• **WORK TO BE COMPLETED**
Repeat each entry in the listing word for word.

• **GIVEN RECORDS**
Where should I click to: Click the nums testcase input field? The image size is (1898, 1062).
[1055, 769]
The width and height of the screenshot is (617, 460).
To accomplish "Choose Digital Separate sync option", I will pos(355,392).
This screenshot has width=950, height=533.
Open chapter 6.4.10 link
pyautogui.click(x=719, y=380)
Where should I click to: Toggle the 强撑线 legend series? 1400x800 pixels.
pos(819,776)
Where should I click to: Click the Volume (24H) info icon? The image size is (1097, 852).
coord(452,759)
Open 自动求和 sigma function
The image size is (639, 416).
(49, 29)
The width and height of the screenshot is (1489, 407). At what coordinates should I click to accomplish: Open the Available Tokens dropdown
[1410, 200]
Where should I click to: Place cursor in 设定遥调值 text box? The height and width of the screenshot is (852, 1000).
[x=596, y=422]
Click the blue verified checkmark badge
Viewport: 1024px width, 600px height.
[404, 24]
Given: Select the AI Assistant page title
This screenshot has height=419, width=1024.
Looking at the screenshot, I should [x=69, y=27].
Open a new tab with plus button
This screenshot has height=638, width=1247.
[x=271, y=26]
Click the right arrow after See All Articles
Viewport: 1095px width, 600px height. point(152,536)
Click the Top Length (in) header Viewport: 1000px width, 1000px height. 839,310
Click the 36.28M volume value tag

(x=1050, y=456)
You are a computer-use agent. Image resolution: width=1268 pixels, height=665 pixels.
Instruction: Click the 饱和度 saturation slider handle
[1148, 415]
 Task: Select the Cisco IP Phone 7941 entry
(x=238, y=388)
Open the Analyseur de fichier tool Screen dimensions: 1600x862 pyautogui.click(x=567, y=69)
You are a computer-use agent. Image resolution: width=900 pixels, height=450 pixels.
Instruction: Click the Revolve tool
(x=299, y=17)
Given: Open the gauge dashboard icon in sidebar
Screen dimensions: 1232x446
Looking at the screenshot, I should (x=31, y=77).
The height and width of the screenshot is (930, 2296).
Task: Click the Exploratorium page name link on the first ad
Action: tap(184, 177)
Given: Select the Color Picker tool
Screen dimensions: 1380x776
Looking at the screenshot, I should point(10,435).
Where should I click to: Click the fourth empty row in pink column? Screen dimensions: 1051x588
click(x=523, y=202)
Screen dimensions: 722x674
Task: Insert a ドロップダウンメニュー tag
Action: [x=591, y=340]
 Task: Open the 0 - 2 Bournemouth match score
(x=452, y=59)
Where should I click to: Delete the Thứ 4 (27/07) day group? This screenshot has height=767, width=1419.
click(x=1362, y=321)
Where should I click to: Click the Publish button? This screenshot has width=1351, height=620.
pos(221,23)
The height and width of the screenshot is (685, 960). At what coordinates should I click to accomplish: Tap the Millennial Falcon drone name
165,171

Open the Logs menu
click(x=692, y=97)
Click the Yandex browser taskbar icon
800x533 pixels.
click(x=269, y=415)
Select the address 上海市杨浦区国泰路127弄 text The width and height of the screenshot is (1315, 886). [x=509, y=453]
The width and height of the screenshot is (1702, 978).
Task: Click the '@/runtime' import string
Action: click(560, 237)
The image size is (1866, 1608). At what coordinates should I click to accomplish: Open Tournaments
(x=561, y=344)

• **ANSWER FOR THIS EXERCISE**
Where should I click to: Click the nums testcase input field? The image size is (1898, 1062).
[1055, 769]
The width and height of the screenshot is (617, 460).
To accomplish "Choose Digital Separate sync option", I will pos(355,392).
This screenshot has width=950, height=533.
Open chapter 6.4.10 link
pyautogui.click(x=719, y=380)
Where should I click to: Toggle the 强撑线 legend series? 1400x800 pixels.
pos(819,776)
Where should I click to: Click the Volume (24H) info icon? The image size is (1097, 852).
coord(452,759)
Open 自动求和 sigma function
The image size is (639, 416).
(49, 29)
The width and height of the screenshot is (1489, 407). At what coordinates should I click to accomplish: Open the Available Tokens dropdown
[1410, 200]
Where should I click to: Place cursor in 设定遥调值 text box? The height and width of the screenshot is (852, 1000).
[x=596, y=422]
Click the blue verified checkmark badge
Viewport: 1024px width, 600px height.
[404, 24]
Given: Select the AI Assistant page title
This screenshot has height=419, width=1024.
Looking at the screenshot, I should [x=69, y=27].
Open a new tab with plus button
This screenshot has height=638, width=1247.
[x=271, y=26]
Click the right arrow after See All Articles
Viewport: 1095px width, 600px height. point(152,536)
Click the Top Length (in) header Viewport: 1000px width, 1000px height. 839,310
Click the 36.28M volume value tag

(x=1050, y=456)
You are a computer-use agent. Image resolution: width=1268 pixels, height=665 pixels.
Instruction: Click the 饱和度 saturation slider handle
[1148, 415]
 Task: Select the Cisco IP Phone 7941 entry
(x=238, y=388)
Open the Analyseur de fichier tool Screen dimensions: 1600x862 pyautogui.click(x=567, y=69)
You are a computer-use agent. Image resolution: width=900 pixels, height=450 pixels.
Instruction: Click the Revolve tool
(x=299, y=17)
Given: Open the gauge dashboard icon in sidebar
Screen dimensions: 1232x446
Looking at the screenshot, I should (x=31, y=77).
The height and width of the screenshot is (930, 2296).
Task: Click the Exploratorium page name link on the first ad
Action: tap(184, 177)
Given: Select the Color Picker tool
Screen dimensions: 1380x776
Looking at the screenshot, I should point(10,435).
Where should I click to: Click the fourth empty row in pink column? Screen dimensions: 1051x588
click(x=523, y=202)
Screen dimensions: 722x674
Task: Insert a ドロップダウンメニュー tag
Action: [x=591, y=340]
 Task: Open the 0 - 2 Bournemouth match score
(x=452, y=59)
Where should I click to: Delete the Thứ 4 (27/07) day group? This screenshot has height=767, width=1419.
click(x=1362, y=321)
Where should I click to: Click the Publish button? This screenshot has width=1351, height=620.
pos(221,23)
The height and width of the screenshot is (685, 960). At what coordinates should I click to accomplish: Tap the Millennial Falcon drone name
165,171

Open the Logs menu
click(x=692, y=97)
Click the Yandex browser taskbar icon
800x533 pixels.
click(x=269, y=415)
Select the address 上海市杨浦区国泰路127弄 text The width and height of the screenshot is (1315, 886). [x=509, y=453]
The width and height of the screenshot is (1702, 978).
Task: Click the '@/runtime' import string
Action: click(560, 237)
The image size is (1866, 1608). At what coordinates should I click to accomplish: Open Tournaments
(x=561, y=344)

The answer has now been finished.